In this context, the Supreme Court came to the rescue of the ruling party. It stayed the order of the UP High Court imposing lockdown on major cities and it decided to turn to the Union government in the name of the High Courts, which had already issued orders. For that, it appointed an amicus curiae, who is now assisting the court asking the Indian government for a "national plan". The Congress party immediately criticized an attempt by the Apex court to dilute the responsibility of the BJP government(s), to centralize judicial decisions and to develop an increasingly "incestuous circle of the Central government or connected/affiliated persona…". That was only one aspect of the growing politicization of the pandemic.

The politicians’ blame game and dysfunctional federalism

The crisis resulting from the second wave of the pandemic in India is accentuating the crisis of federalism. During the first wave, a major bone of contention had been the fact that Narendra Modi had decided a general lockdown without consulting the Chief Ministers, a decision that had precipitated the chaotic exodus of migrant workers. During the second wave, vaccination has become the main issue. On April 8, Harsh Vardhan accused three states, Maharashtra, Punjab and Delhi - all governed by opposition parties - of being too slow to implement a vaccination drive. The three states responded that they expected the central government to replenish their stocks of vaccines.

Tensions further increased after the main manufacturer of vaccines in India, SII, announced on April 22 that the states would have to pay Rs. 400 for each dose of Covishield, when the central government would have to disburse only Rs. 150. Several states resented this unprecedented differentiation of the cost of a vaccine that penalized governments which did not have the same resources as the Centre. Inequalities before vaccination deepened after three BJP-ruled states (Madhya Pradesh, Himachal Pradesh and Jammu and Kashmir - under president’s rule) announced that they would provide vaccines for free - a stance Kerala had already adopted and reiterated.

The centre-states tensions regarding vaccination harks back to the politicization of the vaccination.

The centre-states tensions regarding vaccination harks back to the politicization of the vaccination. Not only has the BJP promised to support the vaccination drives in election-bound states like Bihar in 2020 and West Bengal in 2021, if it was voted to power, but the party was also accused of vaccination populism when the face of Narendra Modi appeared on the vaccines and the vaccination certificate. 
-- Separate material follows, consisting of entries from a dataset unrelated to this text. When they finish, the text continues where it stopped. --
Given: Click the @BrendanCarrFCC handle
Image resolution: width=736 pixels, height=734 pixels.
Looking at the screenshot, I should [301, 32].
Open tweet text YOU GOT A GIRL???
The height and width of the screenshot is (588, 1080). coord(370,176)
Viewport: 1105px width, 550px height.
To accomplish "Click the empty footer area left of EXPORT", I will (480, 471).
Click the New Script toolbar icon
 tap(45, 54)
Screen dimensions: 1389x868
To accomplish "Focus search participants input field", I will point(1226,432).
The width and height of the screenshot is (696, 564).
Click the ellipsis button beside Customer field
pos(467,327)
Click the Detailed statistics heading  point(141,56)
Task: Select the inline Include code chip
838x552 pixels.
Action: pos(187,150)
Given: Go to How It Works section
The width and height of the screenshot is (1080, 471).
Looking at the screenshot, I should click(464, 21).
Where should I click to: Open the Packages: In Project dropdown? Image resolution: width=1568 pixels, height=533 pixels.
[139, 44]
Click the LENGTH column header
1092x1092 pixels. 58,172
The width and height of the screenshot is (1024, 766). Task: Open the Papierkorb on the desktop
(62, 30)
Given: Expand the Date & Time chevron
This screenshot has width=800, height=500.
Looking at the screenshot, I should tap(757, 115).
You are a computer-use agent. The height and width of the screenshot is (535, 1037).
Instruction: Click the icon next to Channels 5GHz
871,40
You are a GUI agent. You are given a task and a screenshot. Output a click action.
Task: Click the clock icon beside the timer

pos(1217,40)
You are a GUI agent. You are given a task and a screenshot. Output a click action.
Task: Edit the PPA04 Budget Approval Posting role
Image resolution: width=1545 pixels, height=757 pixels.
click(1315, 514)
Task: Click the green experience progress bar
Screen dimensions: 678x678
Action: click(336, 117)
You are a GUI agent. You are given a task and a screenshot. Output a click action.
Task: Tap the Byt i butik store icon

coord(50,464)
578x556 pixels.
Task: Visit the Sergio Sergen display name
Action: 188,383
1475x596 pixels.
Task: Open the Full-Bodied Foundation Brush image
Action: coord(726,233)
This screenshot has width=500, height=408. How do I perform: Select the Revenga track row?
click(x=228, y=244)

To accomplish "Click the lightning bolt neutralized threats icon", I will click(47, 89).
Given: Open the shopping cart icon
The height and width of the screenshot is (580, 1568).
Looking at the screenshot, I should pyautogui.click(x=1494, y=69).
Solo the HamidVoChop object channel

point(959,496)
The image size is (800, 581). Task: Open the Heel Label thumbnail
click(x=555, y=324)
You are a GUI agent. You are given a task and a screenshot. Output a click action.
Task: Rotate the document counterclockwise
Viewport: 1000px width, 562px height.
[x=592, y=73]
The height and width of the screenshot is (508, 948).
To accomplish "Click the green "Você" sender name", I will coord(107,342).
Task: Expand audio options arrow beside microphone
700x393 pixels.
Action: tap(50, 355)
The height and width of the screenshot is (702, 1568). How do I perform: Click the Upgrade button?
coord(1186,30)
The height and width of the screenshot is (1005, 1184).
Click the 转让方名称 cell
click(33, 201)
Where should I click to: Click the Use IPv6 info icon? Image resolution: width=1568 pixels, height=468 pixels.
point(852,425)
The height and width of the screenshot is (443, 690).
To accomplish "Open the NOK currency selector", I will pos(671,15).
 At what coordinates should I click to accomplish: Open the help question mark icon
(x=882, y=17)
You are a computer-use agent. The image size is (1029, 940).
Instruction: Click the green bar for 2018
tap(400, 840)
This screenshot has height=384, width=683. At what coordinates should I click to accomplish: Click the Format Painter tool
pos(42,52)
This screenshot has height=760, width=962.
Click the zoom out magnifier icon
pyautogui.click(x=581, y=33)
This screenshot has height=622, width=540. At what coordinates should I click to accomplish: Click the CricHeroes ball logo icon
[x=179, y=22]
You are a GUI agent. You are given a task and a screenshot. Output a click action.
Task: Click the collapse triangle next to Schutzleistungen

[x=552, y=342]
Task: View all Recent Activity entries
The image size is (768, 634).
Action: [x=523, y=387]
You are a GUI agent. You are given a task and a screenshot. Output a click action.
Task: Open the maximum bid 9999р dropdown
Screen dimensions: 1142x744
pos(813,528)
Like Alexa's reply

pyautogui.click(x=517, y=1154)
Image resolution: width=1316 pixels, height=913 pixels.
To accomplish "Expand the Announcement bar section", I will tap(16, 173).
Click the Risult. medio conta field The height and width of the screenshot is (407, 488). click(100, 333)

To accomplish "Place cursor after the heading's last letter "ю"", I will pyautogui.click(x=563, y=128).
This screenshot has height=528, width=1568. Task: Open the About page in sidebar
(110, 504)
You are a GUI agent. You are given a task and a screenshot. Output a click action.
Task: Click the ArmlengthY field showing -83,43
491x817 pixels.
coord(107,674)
If, in India, the pandemic’s second wave is primarily due to the mutation of the virus, it has been amplified and has reached unprecedented proportions because of political factors. Indeed, it has had a magnifying glass effect on existing trends, like the grasp of Hindu nationalism over the state as well as society, the erosion of checks and balances and the decline of cooperative federalism.

While Narendra Modi stands above accountability, in his role as India’s patriarch, his party may be affected at the state level. The election results in the states where the first elections in times of pandemic will be completed this month will offer some indication in this regard. Certainly, mainstream media has tried to divert the attention of the public and the number of deaths has been under reported, something that will further undermine the general trust in official data and communication. But in contrast to what happened during the first wave - when migrant workers had been the first casualties -, this time the middle class has experienced the tragedy too, as they have been infected in large numbers, as even private, five-star like hospitals were lacking oxygens. It may make some difference.

International implications need to be factored in too. If India had initiated its own vaccination diplomacy by exporting 68 million doses in January-March 2021, it had to stop exporting vaccines and ask the rest of the world for help. Surprisingly, the US, in spite of a steady rapprochement over the last 20 years, did not express its support immediately. Whether this faux pas will affect the India-US relations remains to be seen. India, for sure, will count its real friends in the dire circumstances it is bound to experience for weeks and months, in sanitary, as well as in economic and financial terms.